### Given request
Please repeat every one of the items below word for word, changing nothing.

Records from a data collection:
☆ ☆ ☆ ☆
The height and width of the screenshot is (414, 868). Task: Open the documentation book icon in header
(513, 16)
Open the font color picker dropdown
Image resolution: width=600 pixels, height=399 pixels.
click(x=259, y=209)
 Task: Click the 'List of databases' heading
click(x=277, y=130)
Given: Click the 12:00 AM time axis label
☆ ☆ ☆ ☆
### Task response
The height and width of the screenshot is (414, 868). Task: Open the documentation book icon in header
(513, 16)
Open the font color picker dropdown
Image resolution: width=600 pixels, height=399 pixels.
click(x=259, y=209)
 Task: Click the 'List of databases' heading
click(x=277, y=130)
Given: Click the 12:00 AM time axis label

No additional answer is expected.